But you know, that is exactly what you would expect to happen during a period when the power of labor unions was diminishing and the power of stockholders, at least collectively, is increasing. Individual stockholders may not have much say over how companies are run, but in general companies are much more oriented towards boosting their stock price than they are towards paying their workers.
SJ: I just read this wonderful book by a rank and file activist from the UAW, and his catch phase throughout the book is, “money isn’t lost, it changes hands.”
But talking about the stock market, you talk about Americans’ overconfidence in their own upward mobility. The overconfidence that gave us stock bubbles and the housing bubble was this inflated idea that things were just going to keep getting better for everybody because the stock market went up and they were going to get better for everybody because we could sell complicated derivatives based on mortgages that people were probably never going to be able to pay off. I think you make very good points about how central it is to our economy and our idea of ourselves.

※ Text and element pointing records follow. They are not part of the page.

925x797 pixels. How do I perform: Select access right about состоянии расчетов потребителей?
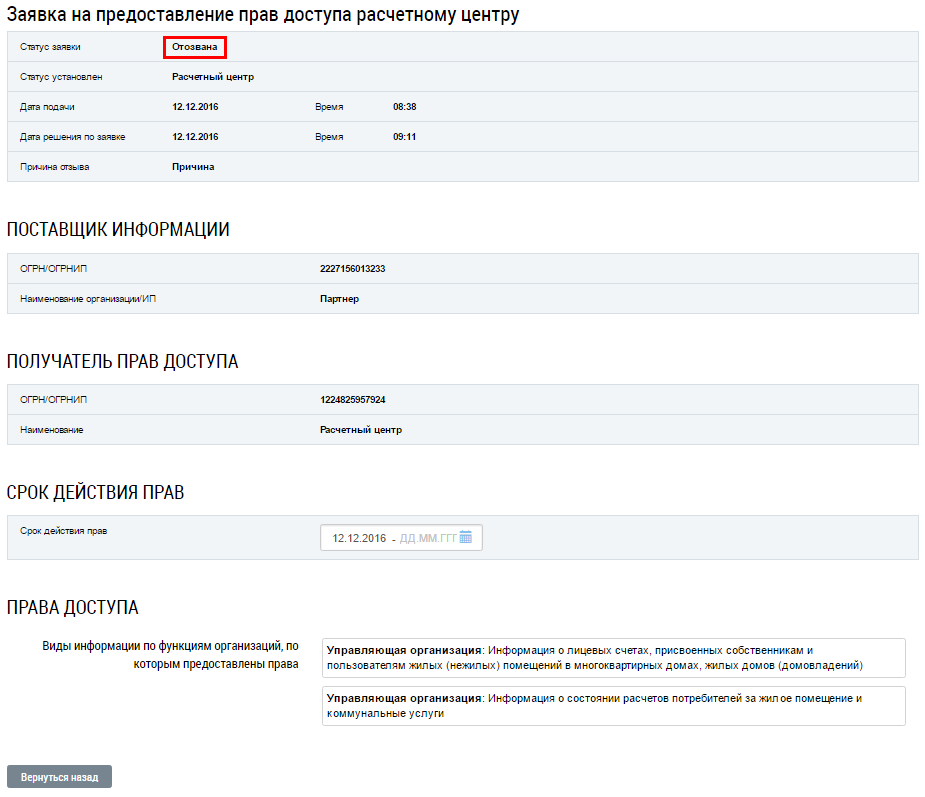point(613,706)
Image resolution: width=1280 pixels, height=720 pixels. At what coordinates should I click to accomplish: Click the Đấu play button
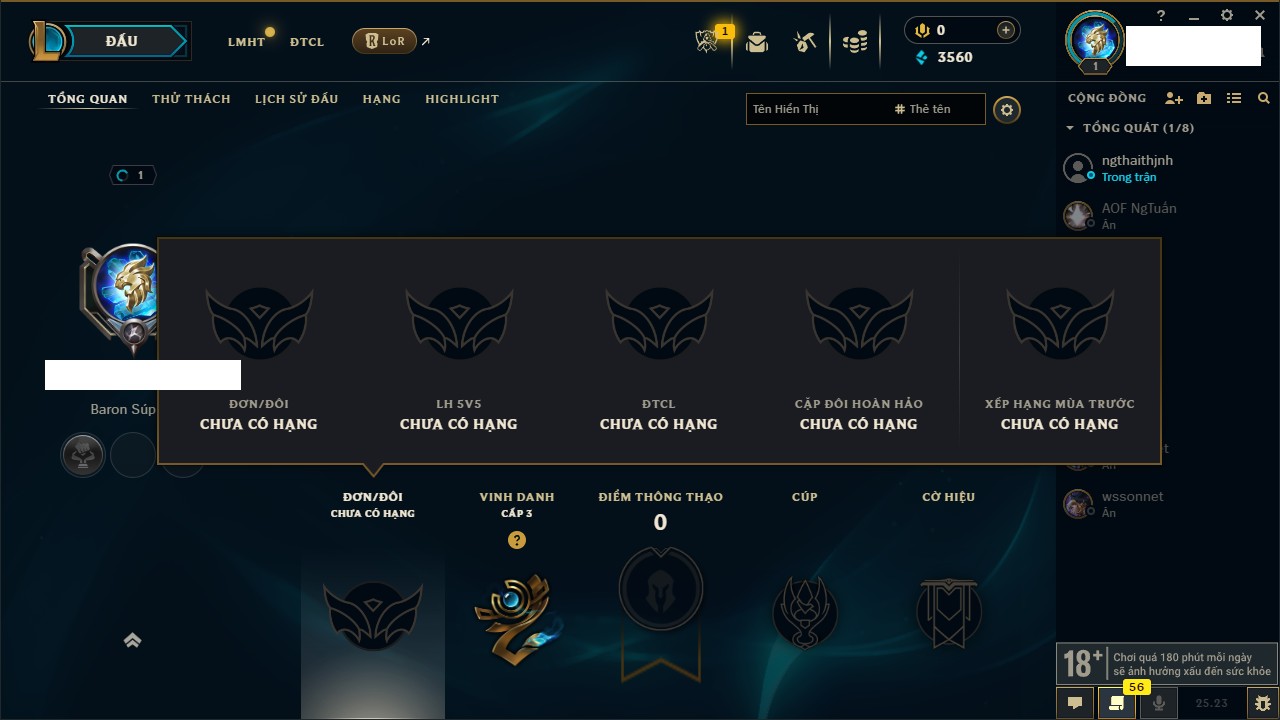click(x=122, y=41)
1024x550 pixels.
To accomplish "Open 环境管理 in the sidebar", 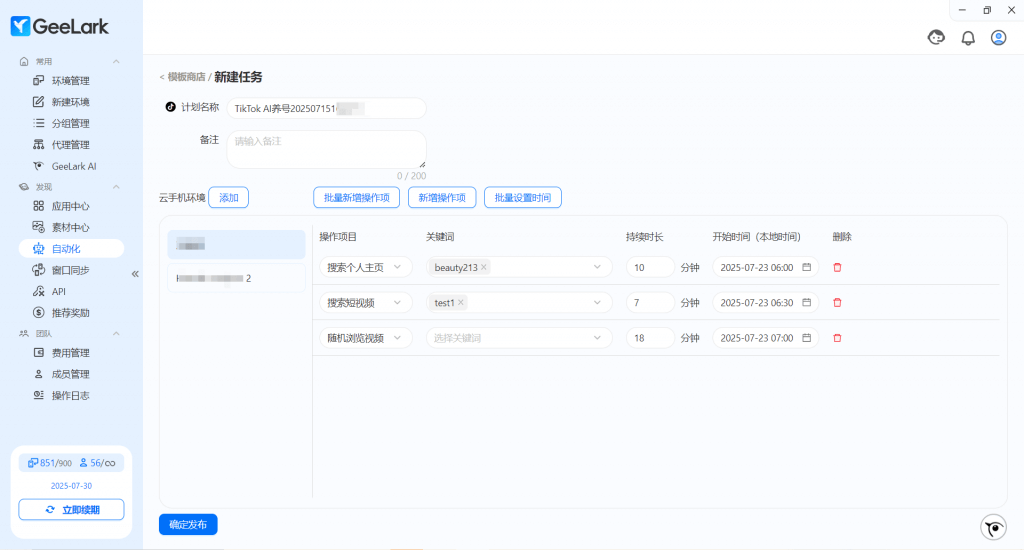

TN: A number of people have asked me why are you interested in income, why aren’t you talking about wealth disparity which is actually worse than income disparity? And it’s true, I’m not very interested in wealth disparity and there are several reasons why I’m not. One is that there is no distribution of wealth in America. (Laughter) There’s no meaningful amount of wealth that’s held by anyone but a tiny percentage of Americans.

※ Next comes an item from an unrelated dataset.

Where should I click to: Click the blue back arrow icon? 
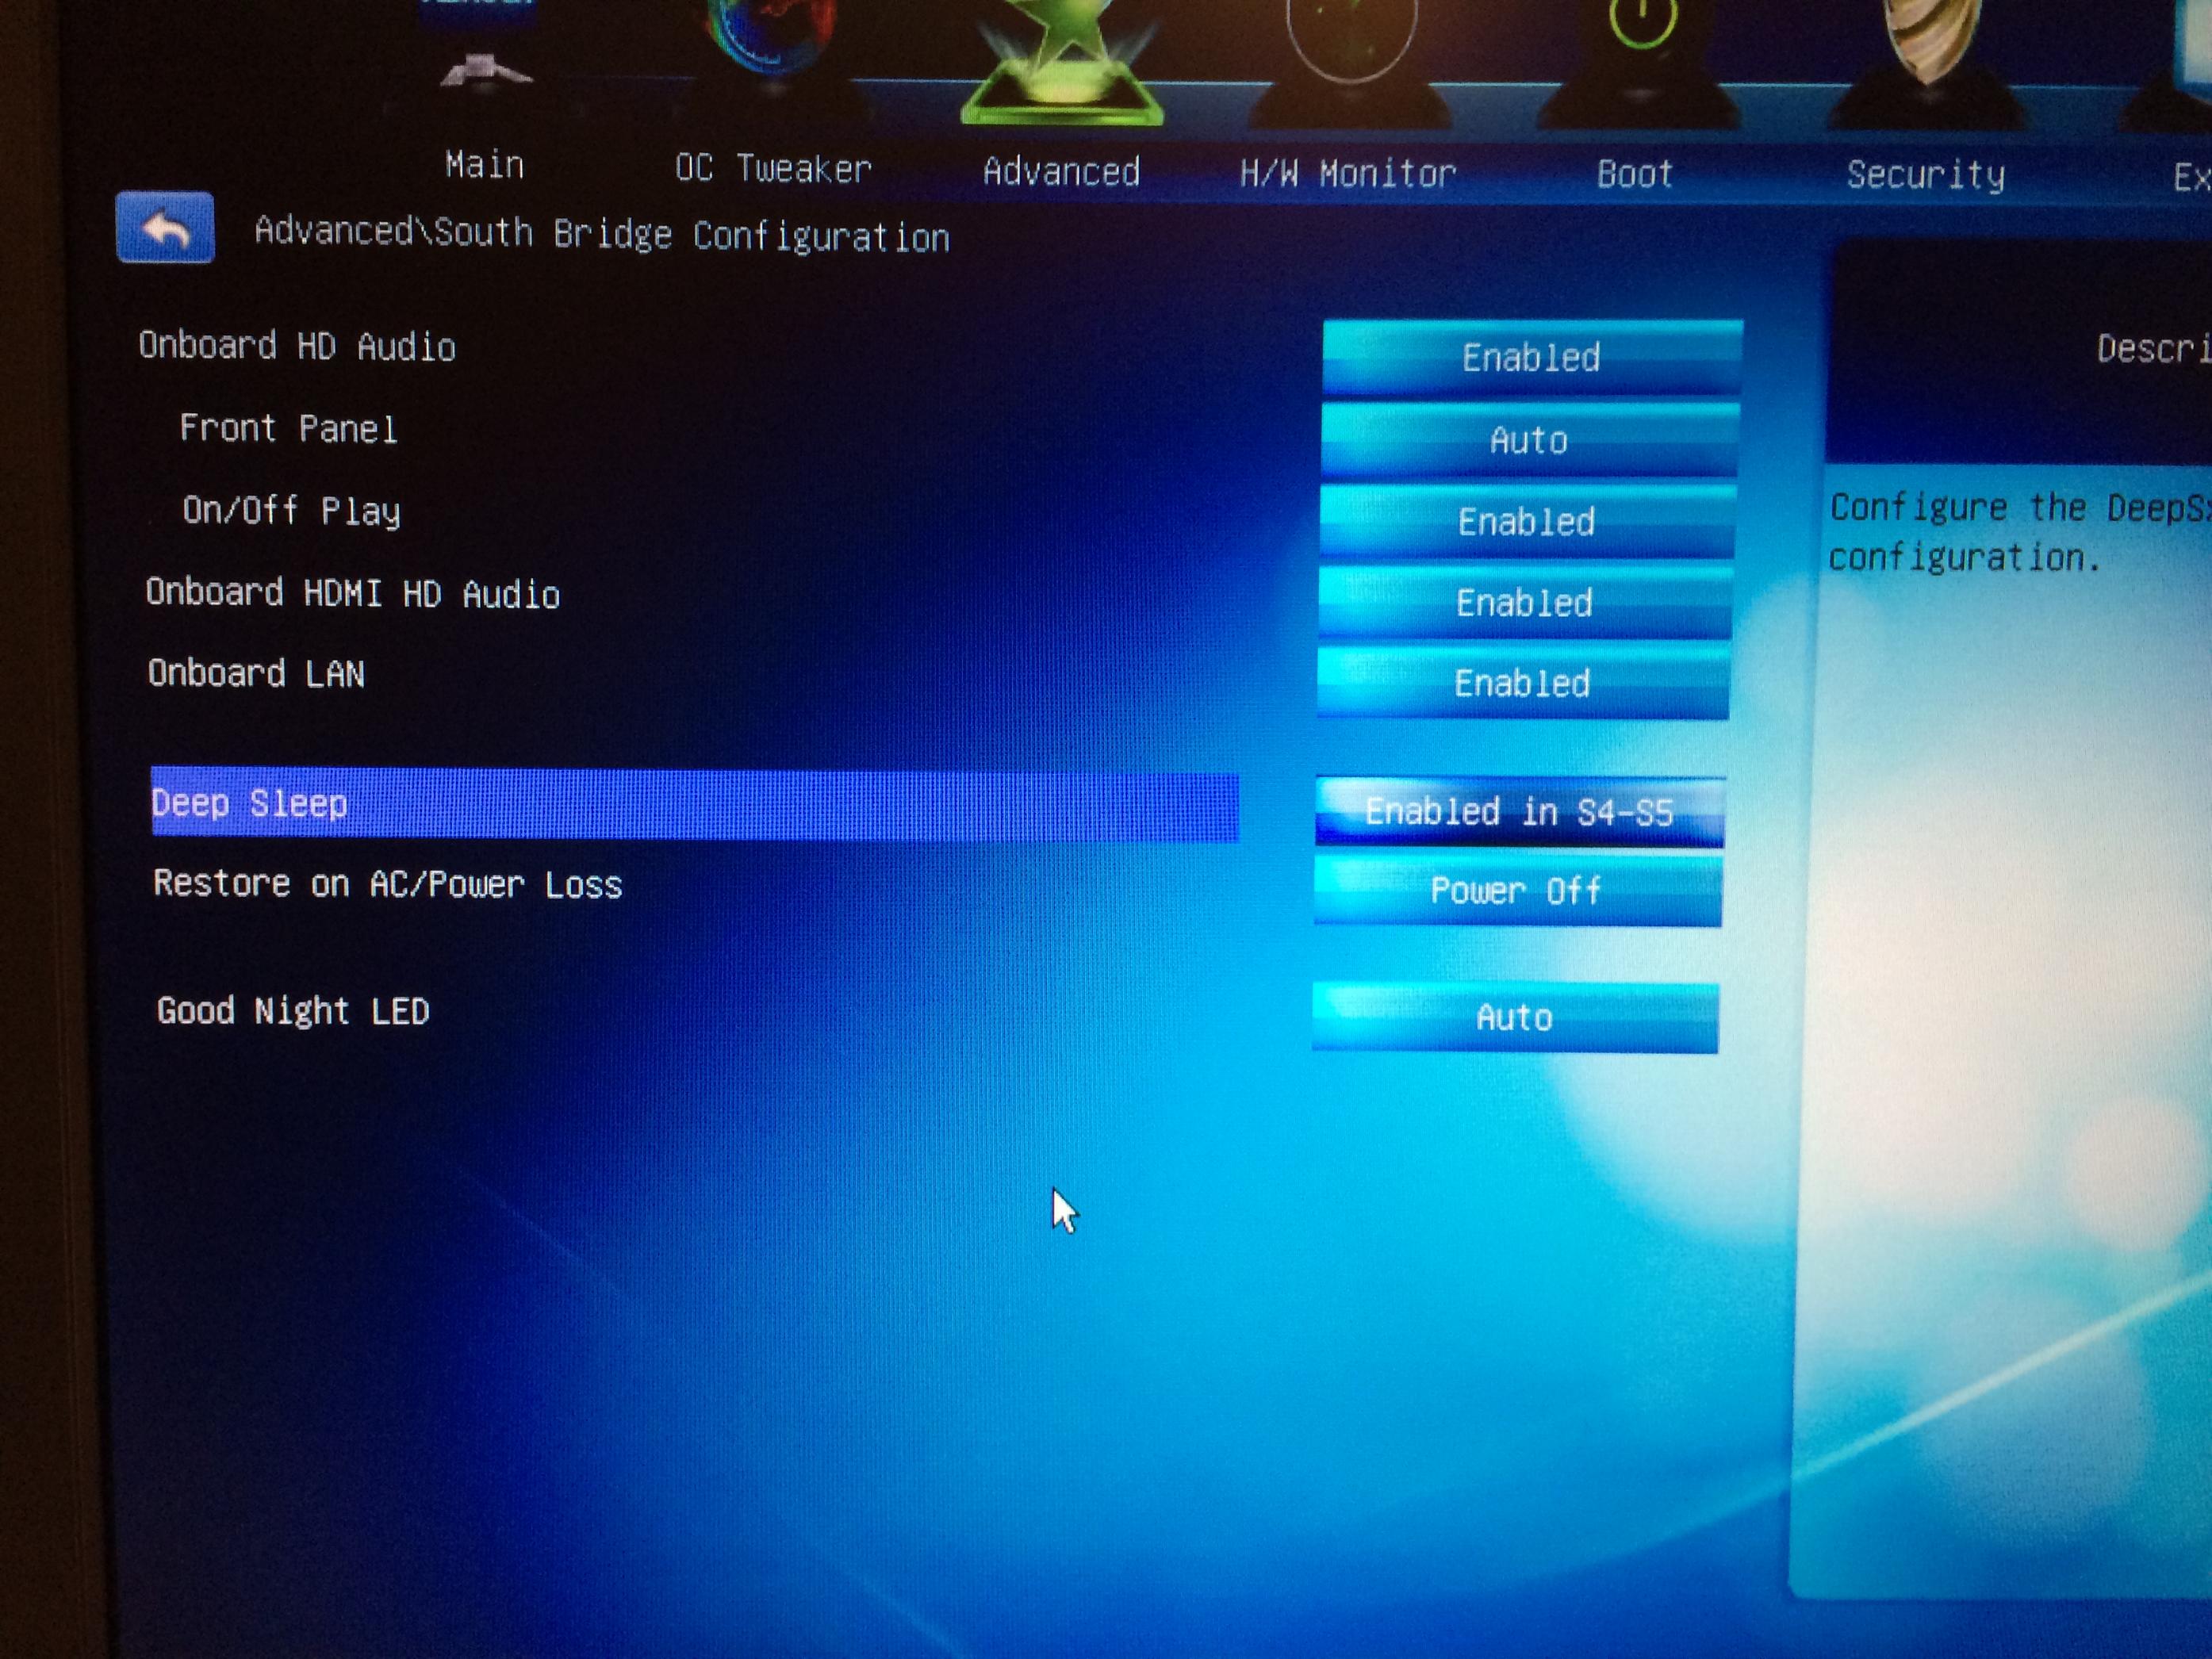165,228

With income, you could say everybody has income, it’s just a question of redistributing it. But the question of wealth is a question of actually giving wealth to people who don’t have it which is extremely difficult to do. I think the wealth disparities are created by income disparities. When you compare how people got their money in 1913 to how people get their money today, most of them today get it by working, one way or another. They may or may not deserve the level of compensation they receive, but there aren’t very many people in American society who are extremely wealthy and are doing absolutely nothing. That kind of Bertie Wooster syndrome is not a central feature of our economy.
The other thing is that an emphasis on wealth versus income is really something that speaks to an earlier era in the country’s economic development. The liberals and the left were very slow to wean themselves off the idea of the distribution of wealth and towards the distribution of income, because income was a notion that only really became relevant after the Industrial Revolution. Wealth is all that matters in an agrarian economy because wealth means property and you need property in order to grow crops and feed your family. But in an industrial economy you don’t grow your own food, you buy your food with money that your boss pays you. And it was the Progressives that first recognized that, in effect, being the first to make their peace with the idea of an industrial economy.
I think it remains true in our post-industrial economy that income is the real indicator of economic well-being. It’s also just true that there aren’t very many policies that can be used to redistribute wealth. There’s the property tax, which is a clumsy instrument for the distribution of wealth and there’s the inheritance tax which I guess is a wealth tax, but I really think of it as an income tax. It’s a tax on the people who are inheriting windfalls and windfall is income.